**WHAT YOU WILL DO**
According to the source text, when did Gonzalez record his vocals?

[SOURCE TEXT]

While continuing to observe classic pop song structures, Gonzalez has moved away from the prior sonic touchstones of the 50s and 60s, finding himself now drawn to a 70s/80s slow dance. But in typical Cigarettes style, these influences are subtle—in the drums regimented to a click, in the beat and bop of “Baby Blue Movie,” and in the overall energy akin to disco ball-refracted tears on the dance floor.
And then there’s Gonzalez’s constant throughline: his deft use of reverb and space, and his soothing, androgynous vocals, which he laid down in the Spring/Summer of 2023, when the singer was still deep in his grief. Instead of waiting for the healing balm of perspective, Gonzalez pressed on the bruise and harnessed the hurt.
What began as a long distance love, wound up in a move from New York to downtown Los Angeles just before the pandemic hit. Two nesting in the surprising sweetness of isolation, watching a livestream of the ocean while helicopters whirred outside in the apocalyptic air. From the emotional rubble at the relationship’s end, Gonzalez looks back at that time nostalgically in “Dreams From Bunker Hill.” He captures the relationship’s insatiable early days in “Hideaway,” and in the dancey sway of “Holding You, Holding Me.” And then there’s the tender “Tejano Blue.” While the lyrics depict the delicious possibility of forever, the title and rhythm is a hat-tip to Gonzalez’s Texas roots surrounded by Tejano music. Back then he was listening to Portishead, Cocteau Twins, Ennio Morricone, and Leonard Cohen, but this song offers his retrospective appreciation of a genre that was formative, if not easily traceable.
On opening title track “X’s” Gonzalez unspools a story of joyful exploration and endless days between the sheets—a lyric mirrored by the reference to Bert Stern’s now-iconic photoshoot with Marilyn Monroe, taken six weeks before she passed. Stern’s 2500 photos captured the actress vulnerable, playful, nude, and often in bed; the contact sheets augmented with savage X’s Monroe herself inked on the images she disliked. While the track and album title take inspiration from these instinctive scrawls, musically the tune’s plush-yet-spare blueprint recalls the now-classic “Sweet”—a song director David Lynch said made him feel hopeful for the future.
Elsewhere “Dark Vacay” conflates hedonistic European tour memories—running round Prague, giddy and punch drunk—with more recent experiences unraveling in close quarters on the road with Gonzalez’s then-girlfriend. “I wish I could’ve gotten out of this really claustrophobic mentality, and been grateful for everything that was happening…” reflects Gonzalez. “It's just the end of a romance and trying very hard to see the beauty of it.”

[/SOURCE TEXT]
[SOURCE INFORMATION]

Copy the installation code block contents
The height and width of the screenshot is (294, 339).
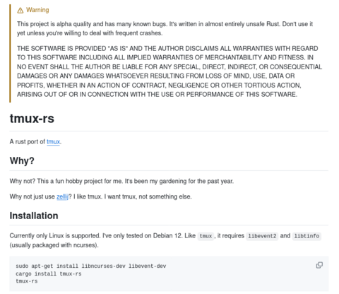(x=319, y=265)
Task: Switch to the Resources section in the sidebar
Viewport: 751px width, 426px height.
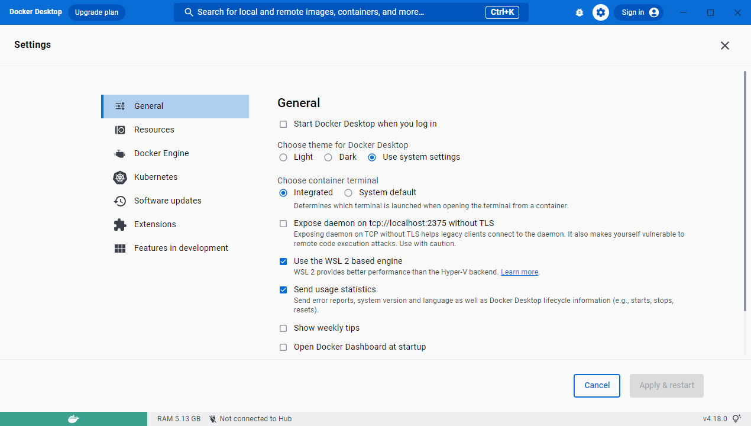Action: (x=154, y=130)
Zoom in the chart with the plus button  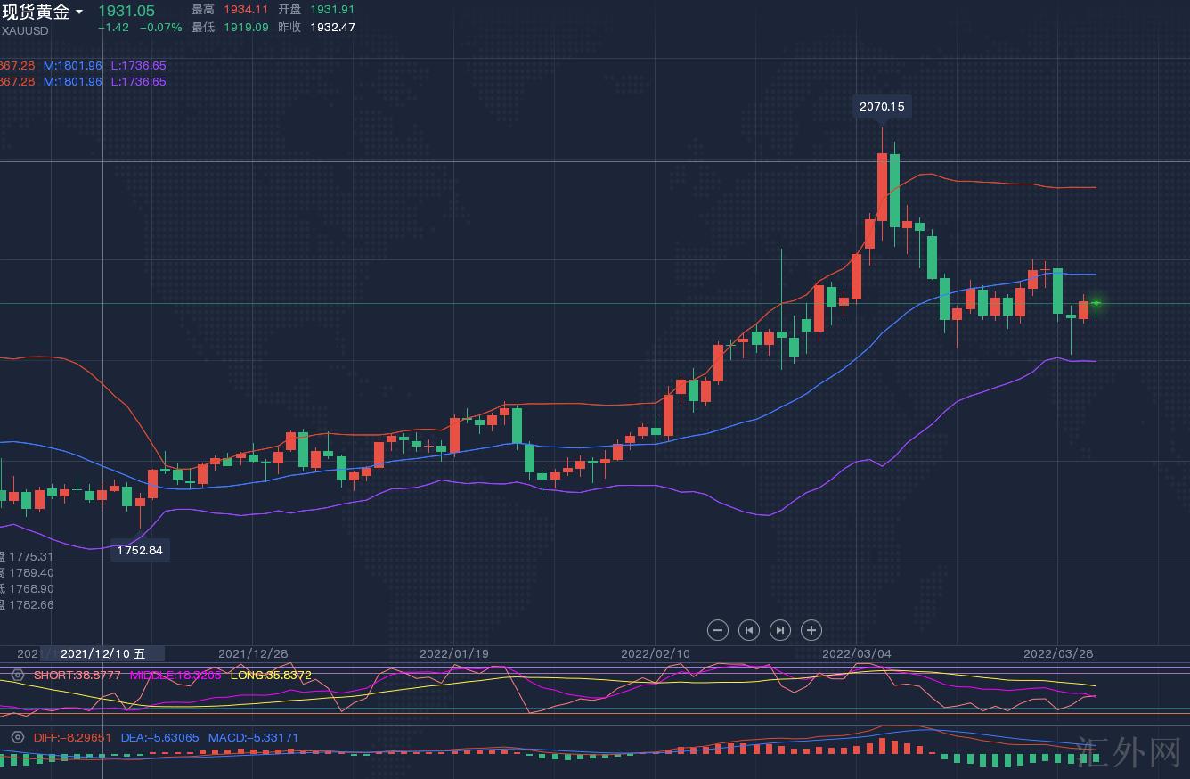[x=811, y=630]
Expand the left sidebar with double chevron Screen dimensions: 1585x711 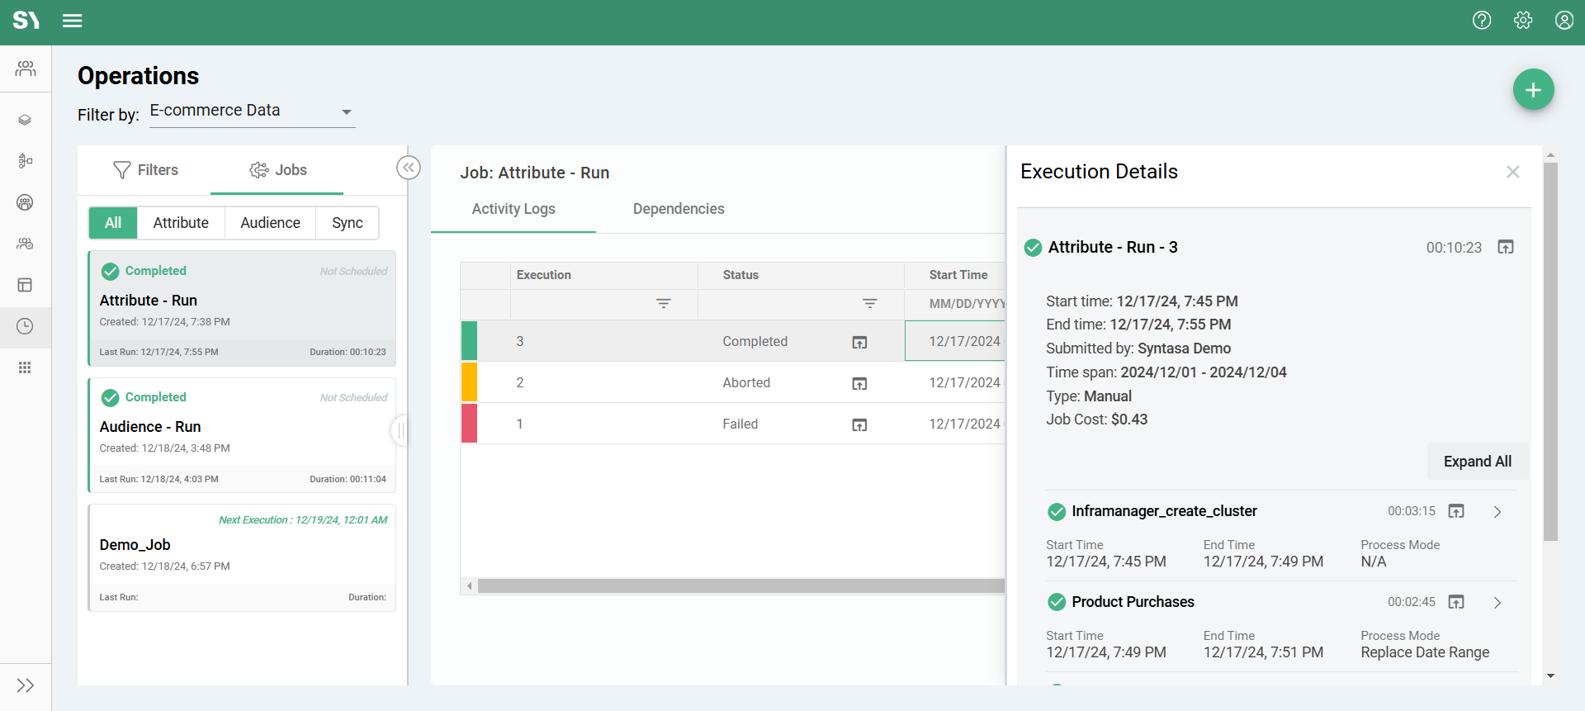click(x=25, y=685)
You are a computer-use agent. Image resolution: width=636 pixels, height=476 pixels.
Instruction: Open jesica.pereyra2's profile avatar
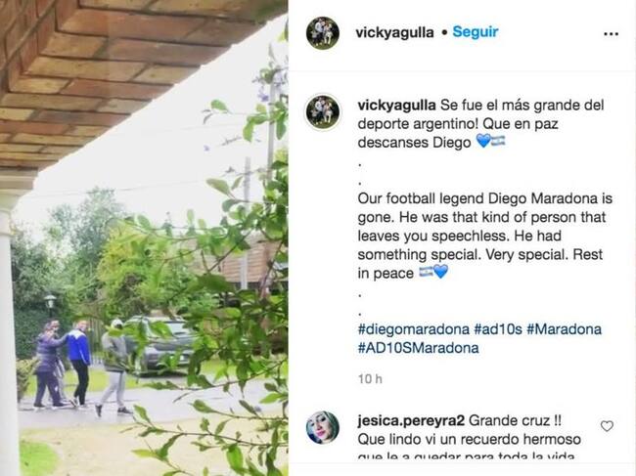point(323,428)
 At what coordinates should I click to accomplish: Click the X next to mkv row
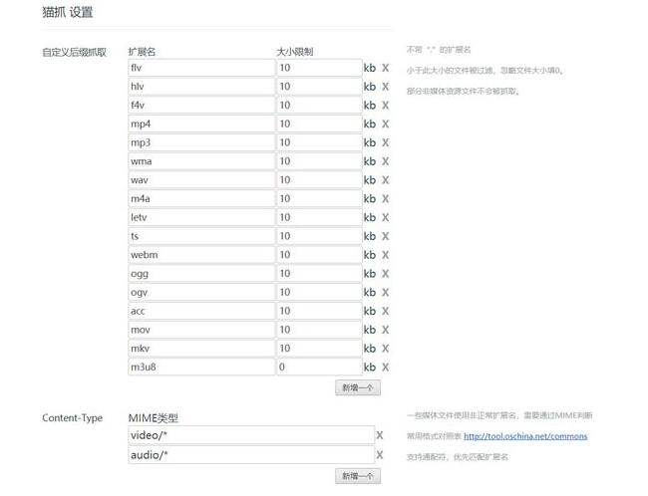click(386, 349)
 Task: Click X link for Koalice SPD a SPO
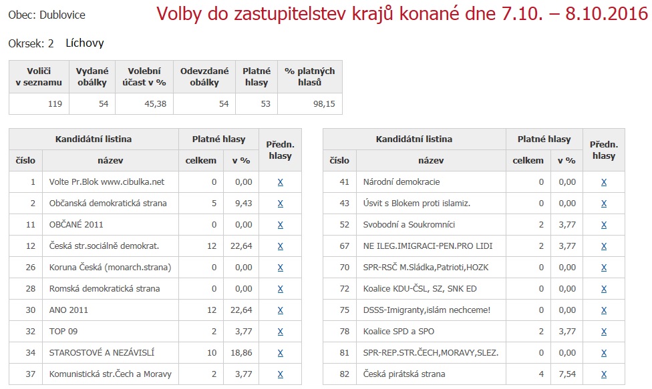tap(604, 332)
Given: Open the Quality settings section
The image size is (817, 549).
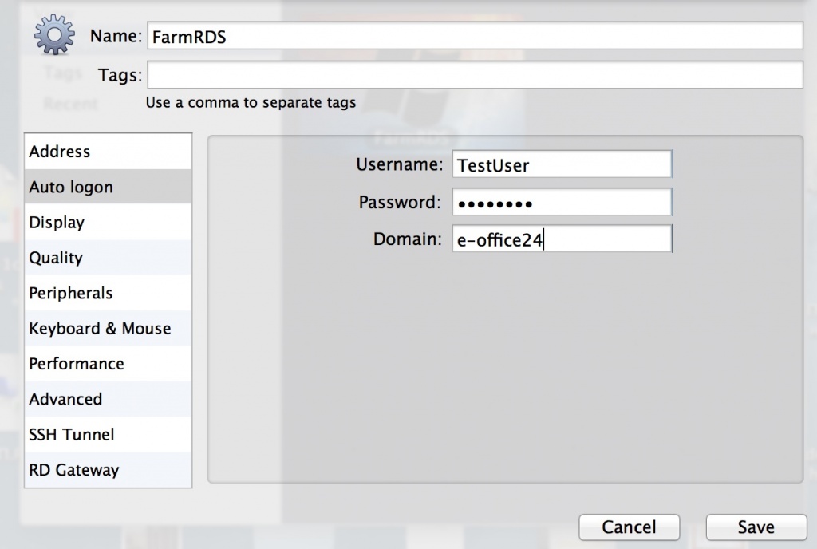Looking at the screenshot, I should click(108, 257).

[/SOURCE INFORMATION]

**WRITTEN RESPONSE**
In the Spring/Summer of 2023.